Want to eliminate all road traffic accidents worldwide?
Simple.
Ban cars.
But at what cost?
The risks of driving are a risk most of us are willing to take.
Mokdad, A.H.; Marks, J.S.; Stroup, D.F.; and Gerberding, J.L. Actual causes of death in the United States, 2000. JAMA 291(10):1238–1245, 2004. Erratum in JAMA 293(3):298, 2005.
Centers for Disease Control and Prevention (CDC). Alcohol and Public Health: Alcohol-Related Disease Impact (ARDI). Annual Average for United States 2011–2015 Alcohol-Attributable Deaths Due to Excessive Alcohol Use, All Ages.
Alcohol Dosing and Total Mortality in Men and Women: An Updated Meta-analysis of 34 Prospective Studies. Arch Intern Med.2006;166(22):2437–2445. doi:10.1001/archinte.166.22.2437
Biddinger KJ, Emdin CA, Haas ME, et al. Association of Habitual Alcohol Intake With Risk of Cardiovascular Disease. JAMA Netw Open. 2022;5(3):e223849. doi:10.1001/jamanetworkopen.2022.3849
Britton, A., Fat, L.N. & Neligan, A. The association between alcohol consumption and sleep disorders among older people in the general population.

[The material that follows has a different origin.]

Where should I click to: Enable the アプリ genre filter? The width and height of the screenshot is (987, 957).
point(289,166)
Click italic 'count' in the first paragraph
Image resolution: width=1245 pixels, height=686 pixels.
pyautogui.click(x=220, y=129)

Sci Rep10, 5275 (2020). https://doi.org/10.1038/s41598-020-62227-0
Ebrahim IO, Shapiro CM, Williams AJ, Fenwick PB. Alcohol and sleep I: effects on normal sleep. Alcohol Clin Exp Res. 2013 Apr;37(4):539-49. doi: 10.1111/acer.12006.
Burdack-Freitag, Andrea & Bullinger, Dino & Mayer, Florian & Breuer, Klaus. (2010). Odor and taste perception at normal and low atmospheric pressure in a simulated aircraft cabin. Journal für Verbraucherschutz und Lebensmittelsicherheit. 6. 95-109. 10.1007/s00003-010-0630-y.